Hudson Guild Theatre Company

Well, like ‘Heidi’ mentioned above, ‘Brave Smiles’  (authored by theatre troupe ‘The Five Lesbian Borthers’) pulls a little from column A and a little from column B. It nails quite a few tropes of “lesbian film” that are still easily recognizable in the modern cultural landscape. The girls in the play grow up in an orphanage under the stewardship of a repressed/ive headmistress (the wonderfully named Frau Von Pussenheimer). The main characters are all neat lesbian stereotypes: one butch, one cutesy, one bratty, etc. As a group they perform borderline sadistic initiation rituals on a newcomer to their group. As they grow up, one of them marries a man and betrays the sisterhood, only to later rekindle her lesbianism with a sordid lesbian affair with her old lesbian school friend. And, by the end of the play, all but one of them dies in some bizarre way.

Oddly enough, it’s the play’s central joke, the satirizing of tragic lesbian death in media, that feels most dated. I’m trying to think of the last drama I saw in which a lesbian died in some absurdly tragic way and I honestly am having trouble thinking of one. The days of ‘The Children’s Hour’ (which is also referenced in the play) seem a bit far gone. Feel free to correct me, dear reader, but it seems to me that the way we patronize sexual minorities has moved on in the past twenty years. However, I am obsessing over this idea of relevancy just a tad. None of this stops the play from being incredibly funny. Although a few of the tropes are dated, they are still entirely recognizable, and the writing is remarkably sharp. I was frequently in stitches.
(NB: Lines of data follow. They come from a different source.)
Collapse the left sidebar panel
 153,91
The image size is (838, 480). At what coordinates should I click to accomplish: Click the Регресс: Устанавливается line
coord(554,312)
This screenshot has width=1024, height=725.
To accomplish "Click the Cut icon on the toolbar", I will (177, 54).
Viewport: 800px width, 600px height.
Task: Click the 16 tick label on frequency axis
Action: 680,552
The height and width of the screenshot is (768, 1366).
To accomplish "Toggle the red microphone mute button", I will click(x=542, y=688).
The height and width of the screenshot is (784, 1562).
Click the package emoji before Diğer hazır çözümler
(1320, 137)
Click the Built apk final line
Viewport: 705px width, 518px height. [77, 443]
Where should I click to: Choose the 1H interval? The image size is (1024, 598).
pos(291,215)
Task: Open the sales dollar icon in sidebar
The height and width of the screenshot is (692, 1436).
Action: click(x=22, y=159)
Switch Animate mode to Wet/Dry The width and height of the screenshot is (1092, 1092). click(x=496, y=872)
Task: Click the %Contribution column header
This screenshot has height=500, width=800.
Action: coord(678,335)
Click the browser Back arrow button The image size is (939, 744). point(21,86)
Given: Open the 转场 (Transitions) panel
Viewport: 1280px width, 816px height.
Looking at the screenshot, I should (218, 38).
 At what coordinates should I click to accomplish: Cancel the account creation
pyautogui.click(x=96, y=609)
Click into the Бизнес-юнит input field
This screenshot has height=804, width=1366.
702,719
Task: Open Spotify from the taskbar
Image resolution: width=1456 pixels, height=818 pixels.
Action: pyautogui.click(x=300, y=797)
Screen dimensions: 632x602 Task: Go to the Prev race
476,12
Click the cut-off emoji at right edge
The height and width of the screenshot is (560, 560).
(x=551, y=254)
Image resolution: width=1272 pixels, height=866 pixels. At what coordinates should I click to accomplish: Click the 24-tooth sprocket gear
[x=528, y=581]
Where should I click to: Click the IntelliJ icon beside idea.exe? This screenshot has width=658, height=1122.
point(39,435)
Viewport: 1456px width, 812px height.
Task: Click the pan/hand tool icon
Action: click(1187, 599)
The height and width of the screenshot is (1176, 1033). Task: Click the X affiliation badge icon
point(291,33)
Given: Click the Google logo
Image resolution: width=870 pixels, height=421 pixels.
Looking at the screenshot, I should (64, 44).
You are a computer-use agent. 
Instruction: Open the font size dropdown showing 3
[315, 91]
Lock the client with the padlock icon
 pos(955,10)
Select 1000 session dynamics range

And what’s a funny script without a funny cast? The Hudson Guild do a great job with the material. The actors they have assembled are excellent across the board. That said, a special singling out of Bernadette Maass is definitely in order. She is clearly a highly proficient comic actress. Playing Damwell Maxwell, the story’s anti-heroine, she carries herself like Julianne Moore, but has the comedic sensibility of Lucille Ball. A devastating combination. The play looks surprisingly good too. Set and costume is simple, but effective, ably conveying the feel of a cinematic parody. In general, the show just… hangs together well. Congratulations to director Jim Furlong on that front.

The nineties feel like they’re getting further and further away each day. So much so that our memories of that strange decade full of Bill Clinton, pop-punk, and the heyday of the Disney Channel are passing in to the realm of nostalgia. When works like ‘Brave Smiles’ are put up it serves as a reminder that nostalgia is overrated, particularly when social attitudes to sex are concerned. And when they are put up well, as they were here by The Hudson Guild, they remind us that smart satire may date, but it never loses it edge.